A Diretora de Segurança de Comunicações e Privacidade da Uber anunciou que a empresa irá remover da aplicação para iOS, o API (conjunto de ferramentas para usar no desenvolvimento de aplicações) que permitia à empresa gravar o ecrã do iPhone sem que os utilizadores perceberem que tal estava a ser feito.
Alguns peritos em segurança informática notaram que a Uber estava a ter acesso a APIs privados da Apple, algo nunca antes visto na história da marca, uma empresa que coloca sempre a privacidade e segurança em primeiro lugar.
Uma surpresa para todos
Esta notícia pode surpreender alguns, já que o histórico de relações da Uber com a Apple tem sido marcado por sérias conversas no que diz respeito à privacidade dos utilizadores. No início deste ano, o próprio Tim Cook teve uma reunião com o CEO da Uber, onde ameaçou retirar a aplicação da App Store, pois descobriu-se que o software estava a seguir e localizar alguns dispositivos específicos.
De facto, no iOS, os programadores podem utilizar aquilo que é chamado de “Entitlement” para conseguir aceder a certos APIs. A ideia por detrás desta ferramenta é permitir que outras aplicações tenham acesso apenas aos recursos providenciados pelo dispositivo e que realmente necessitam. Assim, são os “Entitlements” que conferem capacidades específicas e permissões de segurança às aplicações.
Tal como a Apple refere:
Utilizando cuidadosamente apenas os recursos que são realmente necessários é possível minimizar potênciais riscos se software malicioso infectar uma aplicação.
Como é que a Apple permitiu?
Sem dúvida, é exatamente neste ponto que a aplicação da Uber levantou sérias questões relacionadas com a privacidade e segurança dos utilizadores. Os APIs e “Entitlments” que os programadores podem utilizar são separados em duas categorias: uso público e uso privado. APIs de uso privado não podem ser usados em aplicações que são submetidas para a App Store.
A grande dúvida que se coloca é: Como é que a Uber teve acesso a esse “Entitlement”? Tratando-se de um “Entitlement” privado nenhuma aplicação deveria ter acesso a ele. De facto, investigadores de segurança repararam que apenas Apps criadas pela própria Apple e a App da Uber e que tinham este nível de acesso privado. Sem dúvida, esse acesso teve que ser concedido pela Apple.

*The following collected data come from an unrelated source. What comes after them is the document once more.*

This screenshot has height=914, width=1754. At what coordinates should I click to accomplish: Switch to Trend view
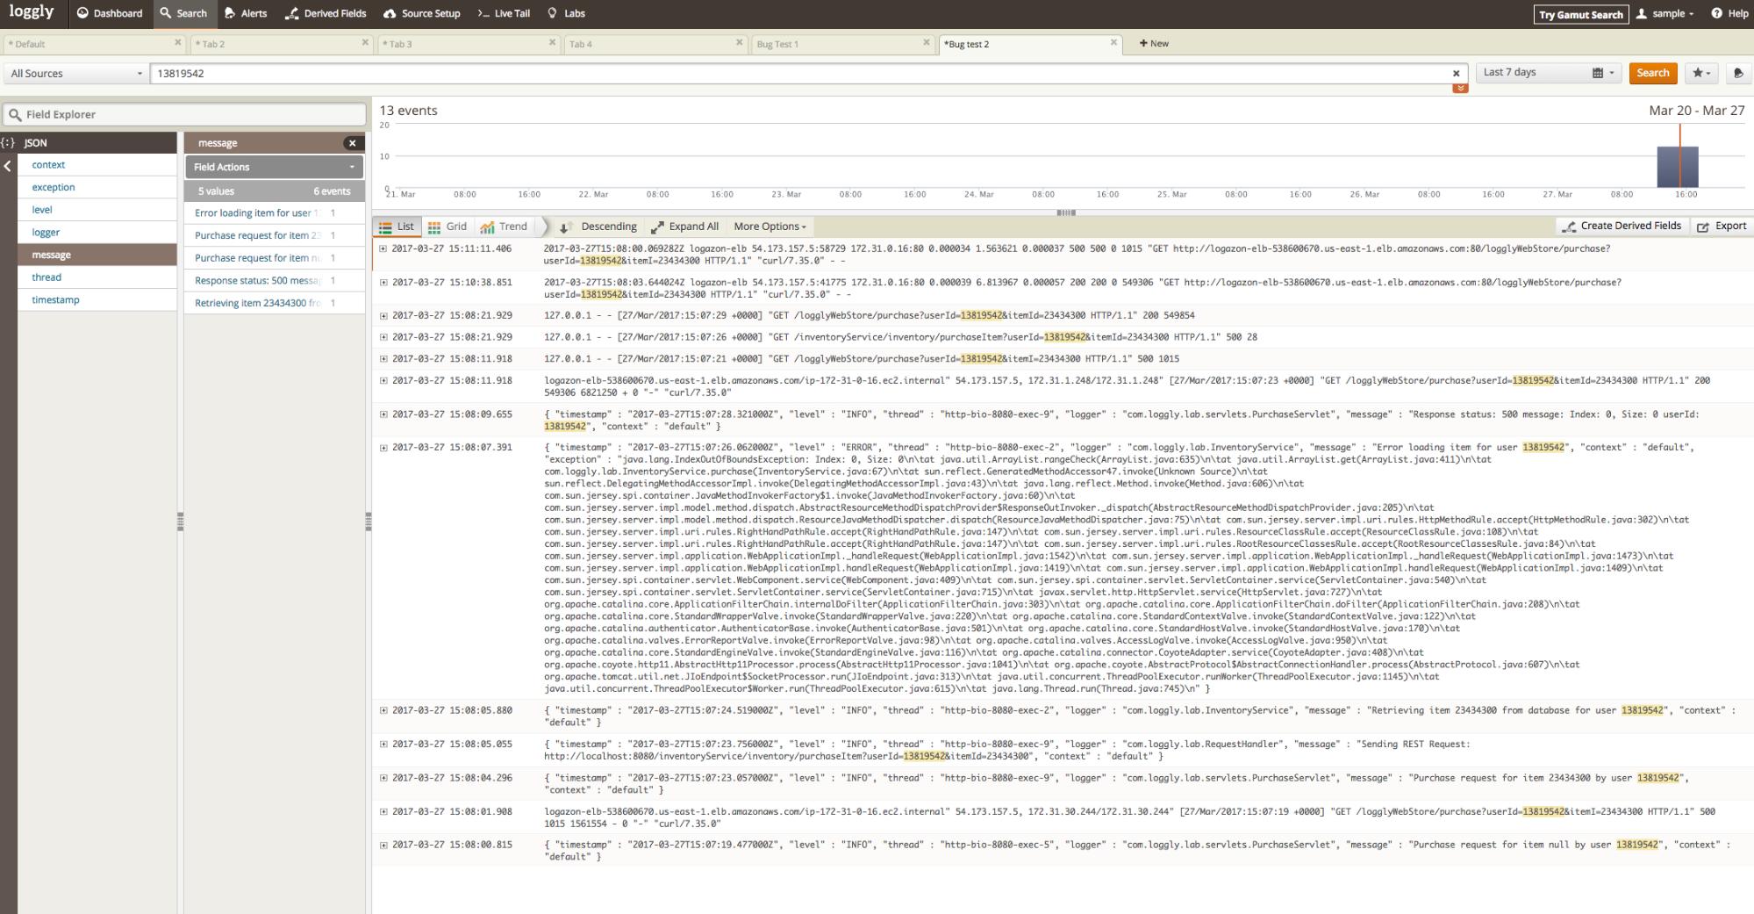pyautogui.click(x=504, y=227)
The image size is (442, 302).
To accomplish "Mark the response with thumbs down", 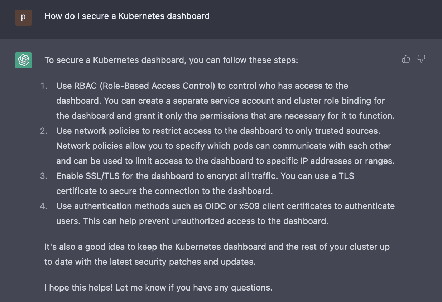I will tap(421, 59).
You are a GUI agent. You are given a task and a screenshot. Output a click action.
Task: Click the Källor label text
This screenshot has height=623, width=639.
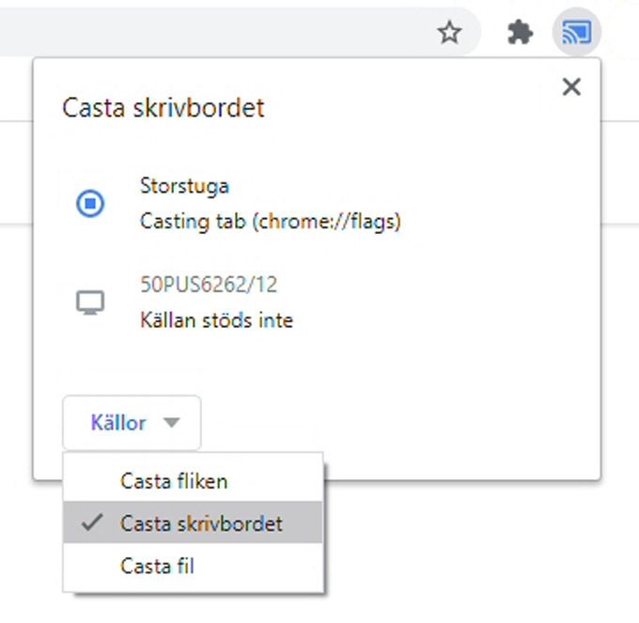click(x=118, y=423)
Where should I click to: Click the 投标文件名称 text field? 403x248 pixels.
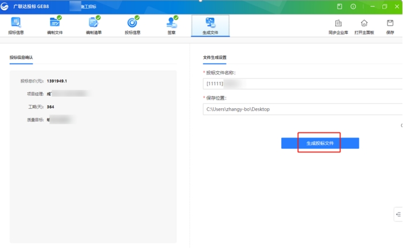click(x=302, y=84)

De acordo com, Melanie Ensign, o API estava a ser usado para renderizar os mapas da Uber no iPhone e que, posteriormente eram enviados para o Apple Watch. Isto antes do relógio ter capacidade para fazer isso autonomamente. De qualquer das formas, a Uber assegurou que esse API já não está a ser usado e, portanto, vai ser removido.
Conclusão
Ainda assim, permanece um certo mistério e intriga no ar. É estranho a Apple, uma empresa tão focada na privacidade e segurança dos utilizadores, deixar que uma situação destas possa ocorrer. Esperemos que este seja um caso isolado e que a Apple continue a pôr à frente os valores que a distinguem das outras empresas.